> **Written task**
Convert the material, from its beginning through the line containing "Looking at the screenshot, I should [x=1251, y=25].", into a two-column CSV with the headers "request" and "answer". Each request gets one row, and each value goes in a single quoted field with line breaks replaced by spaces.
━━━━━ Provided records ━━━━━
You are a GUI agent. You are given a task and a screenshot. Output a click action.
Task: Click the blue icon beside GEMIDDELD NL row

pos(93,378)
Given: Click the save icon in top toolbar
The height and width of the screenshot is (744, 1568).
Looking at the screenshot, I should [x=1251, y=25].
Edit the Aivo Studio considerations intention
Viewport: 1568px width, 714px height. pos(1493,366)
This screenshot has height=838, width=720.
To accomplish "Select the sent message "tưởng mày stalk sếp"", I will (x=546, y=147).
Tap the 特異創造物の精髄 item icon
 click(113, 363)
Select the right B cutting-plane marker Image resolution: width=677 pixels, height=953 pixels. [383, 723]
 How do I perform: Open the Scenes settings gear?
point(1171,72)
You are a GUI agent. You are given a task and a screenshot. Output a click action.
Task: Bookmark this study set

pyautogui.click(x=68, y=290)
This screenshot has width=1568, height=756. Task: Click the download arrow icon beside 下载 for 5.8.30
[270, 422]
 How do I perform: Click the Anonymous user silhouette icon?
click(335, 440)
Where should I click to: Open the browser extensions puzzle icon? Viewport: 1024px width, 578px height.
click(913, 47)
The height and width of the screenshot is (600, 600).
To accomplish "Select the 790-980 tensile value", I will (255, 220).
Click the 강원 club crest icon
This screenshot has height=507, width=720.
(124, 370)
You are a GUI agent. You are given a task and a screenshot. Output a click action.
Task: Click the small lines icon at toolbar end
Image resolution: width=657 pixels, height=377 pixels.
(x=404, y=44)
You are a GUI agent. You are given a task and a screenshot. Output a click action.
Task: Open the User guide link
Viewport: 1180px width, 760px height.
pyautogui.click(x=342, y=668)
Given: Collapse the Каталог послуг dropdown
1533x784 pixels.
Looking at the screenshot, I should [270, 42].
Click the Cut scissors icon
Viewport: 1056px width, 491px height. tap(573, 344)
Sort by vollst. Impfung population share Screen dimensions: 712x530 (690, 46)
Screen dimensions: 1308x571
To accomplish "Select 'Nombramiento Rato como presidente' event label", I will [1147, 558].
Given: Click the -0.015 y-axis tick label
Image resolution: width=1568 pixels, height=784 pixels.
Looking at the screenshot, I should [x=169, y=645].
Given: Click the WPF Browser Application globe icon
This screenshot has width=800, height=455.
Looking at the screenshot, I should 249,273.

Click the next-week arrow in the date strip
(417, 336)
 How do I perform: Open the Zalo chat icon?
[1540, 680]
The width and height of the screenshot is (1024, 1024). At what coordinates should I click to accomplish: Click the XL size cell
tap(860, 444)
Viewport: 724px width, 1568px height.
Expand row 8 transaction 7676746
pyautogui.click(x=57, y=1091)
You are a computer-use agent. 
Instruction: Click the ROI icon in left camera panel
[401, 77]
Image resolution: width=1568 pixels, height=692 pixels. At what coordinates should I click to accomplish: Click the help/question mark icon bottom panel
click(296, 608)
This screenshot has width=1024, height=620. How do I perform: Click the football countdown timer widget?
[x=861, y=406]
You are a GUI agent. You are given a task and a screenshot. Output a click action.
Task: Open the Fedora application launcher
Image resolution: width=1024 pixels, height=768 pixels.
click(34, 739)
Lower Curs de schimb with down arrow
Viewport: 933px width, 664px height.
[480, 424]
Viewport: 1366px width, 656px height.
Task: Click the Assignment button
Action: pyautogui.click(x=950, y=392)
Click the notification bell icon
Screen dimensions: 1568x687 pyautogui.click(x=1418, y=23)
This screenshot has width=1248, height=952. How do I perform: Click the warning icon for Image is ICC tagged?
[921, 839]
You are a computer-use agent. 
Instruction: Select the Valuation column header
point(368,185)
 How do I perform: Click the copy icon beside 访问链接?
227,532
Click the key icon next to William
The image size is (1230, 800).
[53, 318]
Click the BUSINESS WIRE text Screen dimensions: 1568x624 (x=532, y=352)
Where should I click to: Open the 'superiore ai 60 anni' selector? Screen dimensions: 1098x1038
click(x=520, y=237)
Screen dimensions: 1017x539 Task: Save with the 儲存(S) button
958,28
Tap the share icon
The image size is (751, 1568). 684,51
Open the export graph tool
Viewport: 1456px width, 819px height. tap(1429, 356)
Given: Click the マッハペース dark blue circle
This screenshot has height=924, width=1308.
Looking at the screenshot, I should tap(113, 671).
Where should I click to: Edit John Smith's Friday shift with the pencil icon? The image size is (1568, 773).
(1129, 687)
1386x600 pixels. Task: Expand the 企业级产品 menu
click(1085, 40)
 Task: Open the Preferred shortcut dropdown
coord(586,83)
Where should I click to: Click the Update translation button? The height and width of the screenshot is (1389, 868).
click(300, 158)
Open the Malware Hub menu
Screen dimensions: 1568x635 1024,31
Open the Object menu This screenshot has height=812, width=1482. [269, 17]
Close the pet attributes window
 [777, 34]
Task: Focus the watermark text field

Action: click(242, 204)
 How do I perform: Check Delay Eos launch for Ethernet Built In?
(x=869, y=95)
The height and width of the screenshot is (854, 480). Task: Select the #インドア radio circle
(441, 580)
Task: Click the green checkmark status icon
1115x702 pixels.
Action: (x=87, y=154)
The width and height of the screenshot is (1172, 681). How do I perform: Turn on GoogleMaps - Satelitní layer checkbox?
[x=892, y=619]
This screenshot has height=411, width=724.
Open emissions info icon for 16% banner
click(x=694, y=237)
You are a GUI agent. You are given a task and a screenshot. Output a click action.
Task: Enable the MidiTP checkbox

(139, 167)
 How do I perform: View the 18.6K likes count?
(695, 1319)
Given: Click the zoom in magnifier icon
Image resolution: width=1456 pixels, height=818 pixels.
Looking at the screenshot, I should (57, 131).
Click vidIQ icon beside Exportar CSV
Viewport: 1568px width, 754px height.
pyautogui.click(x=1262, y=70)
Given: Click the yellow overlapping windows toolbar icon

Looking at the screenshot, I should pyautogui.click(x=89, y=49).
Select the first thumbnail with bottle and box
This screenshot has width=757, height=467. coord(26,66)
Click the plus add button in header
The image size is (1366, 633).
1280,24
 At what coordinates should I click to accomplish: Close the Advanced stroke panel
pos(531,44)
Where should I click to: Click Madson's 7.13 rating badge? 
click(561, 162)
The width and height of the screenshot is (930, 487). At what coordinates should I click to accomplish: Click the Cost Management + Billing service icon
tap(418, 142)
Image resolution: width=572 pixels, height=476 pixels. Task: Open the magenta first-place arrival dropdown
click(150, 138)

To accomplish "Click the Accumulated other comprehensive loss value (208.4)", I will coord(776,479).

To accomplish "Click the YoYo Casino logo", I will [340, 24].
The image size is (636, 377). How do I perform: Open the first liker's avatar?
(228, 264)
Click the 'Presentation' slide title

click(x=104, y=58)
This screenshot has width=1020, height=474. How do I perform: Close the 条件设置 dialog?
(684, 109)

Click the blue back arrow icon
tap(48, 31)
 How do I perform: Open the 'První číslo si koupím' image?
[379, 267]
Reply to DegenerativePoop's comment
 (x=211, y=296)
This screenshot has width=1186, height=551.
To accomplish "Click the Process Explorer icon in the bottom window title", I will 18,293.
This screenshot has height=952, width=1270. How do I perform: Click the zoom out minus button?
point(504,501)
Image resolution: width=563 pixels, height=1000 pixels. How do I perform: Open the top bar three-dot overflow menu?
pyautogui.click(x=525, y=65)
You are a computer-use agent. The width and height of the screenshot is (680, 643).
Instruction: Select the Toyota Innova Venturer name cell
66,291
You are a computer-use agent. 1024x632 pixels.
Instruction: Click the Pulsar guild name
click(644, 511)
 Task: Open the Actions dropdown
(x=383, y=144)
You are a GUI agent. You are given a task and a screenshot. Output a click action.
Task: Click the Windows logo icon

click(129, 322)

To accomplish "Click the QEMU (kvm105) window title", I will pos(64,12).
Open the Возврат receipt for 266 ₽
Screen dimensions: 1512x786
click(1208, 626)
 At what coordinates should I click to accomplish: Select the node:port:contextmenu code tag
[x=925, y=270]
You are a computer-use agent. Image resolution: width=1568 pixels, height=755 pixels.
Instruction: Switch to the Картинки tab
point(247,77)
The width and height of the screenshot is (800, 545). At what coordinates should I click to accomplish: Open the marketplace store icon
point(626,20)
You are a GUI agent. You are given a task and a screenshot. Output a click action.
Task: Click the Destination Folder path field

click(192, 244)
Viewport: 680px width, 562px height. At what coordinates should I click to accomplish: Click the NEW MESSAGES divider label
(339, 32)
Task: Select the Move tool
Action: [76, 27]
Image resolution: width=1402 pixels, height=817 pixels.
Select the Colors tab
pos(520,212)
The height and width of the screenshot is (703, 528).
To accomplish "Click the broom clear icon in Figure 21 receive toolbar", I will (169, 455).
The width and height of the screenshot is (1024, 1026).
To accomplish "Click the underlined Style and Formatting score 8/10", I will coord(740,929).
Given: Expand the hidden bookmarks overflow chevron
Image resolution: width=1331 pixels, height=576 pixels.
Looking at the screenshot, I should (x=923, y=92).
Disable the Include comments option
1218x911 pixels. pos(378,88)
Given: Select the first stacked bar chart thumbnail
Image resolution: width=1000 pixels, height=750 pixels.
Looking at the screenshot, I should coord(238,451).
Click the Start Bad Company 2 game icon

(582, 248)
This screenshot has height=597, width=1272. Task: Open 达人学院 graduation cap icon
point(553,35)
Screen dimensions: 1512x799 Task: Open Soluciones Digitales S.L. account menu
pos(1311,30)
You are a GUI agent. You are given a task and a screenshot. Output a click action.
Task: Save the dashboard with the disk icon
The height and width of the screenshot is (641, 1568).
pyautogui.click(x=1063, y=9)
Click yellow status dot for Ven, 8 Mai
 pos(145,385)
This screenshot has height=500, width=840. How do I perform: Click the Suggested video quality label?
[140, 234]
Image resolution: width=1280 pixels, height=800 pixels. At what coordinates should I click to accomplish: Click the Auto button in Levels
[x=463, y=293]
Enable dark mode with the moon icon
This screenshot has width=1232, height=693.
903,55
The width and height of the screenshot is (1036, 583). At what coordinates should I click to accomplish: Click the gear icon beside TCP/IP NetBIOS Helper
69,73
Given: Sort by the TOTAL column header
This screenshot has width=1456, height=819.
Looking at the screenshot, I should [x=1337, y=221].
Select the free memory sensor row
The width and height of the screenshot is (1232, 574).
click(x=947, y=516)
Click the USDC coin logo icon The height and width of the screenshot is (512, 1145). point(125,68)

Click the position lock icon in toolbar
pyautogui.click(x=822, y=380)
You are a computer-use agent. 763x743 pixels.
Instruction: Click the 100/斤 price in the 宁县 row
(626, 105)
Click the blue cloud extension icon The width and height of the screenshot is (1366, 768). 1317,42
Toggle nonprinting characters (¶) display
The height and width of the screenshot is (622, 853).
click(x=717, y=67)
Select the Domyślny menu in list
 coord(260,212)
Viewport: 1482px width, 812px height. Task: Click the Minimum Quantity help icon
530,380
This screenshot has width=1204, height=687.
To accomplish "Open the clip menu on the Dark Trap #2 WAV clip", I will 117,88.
━━━━━
> **Task response**
request,answer
"You are a GUI agent. You are given a task and a screenshot. Output a click action. Task: Click the blue icon beside GEMIDDELD NL row","pos(93,378)"
"Given: Click the save icon in top toolbar The height and width of the screenshot is (744, 1568).","Looking at the screenshot, I should [x=1251, y=25]."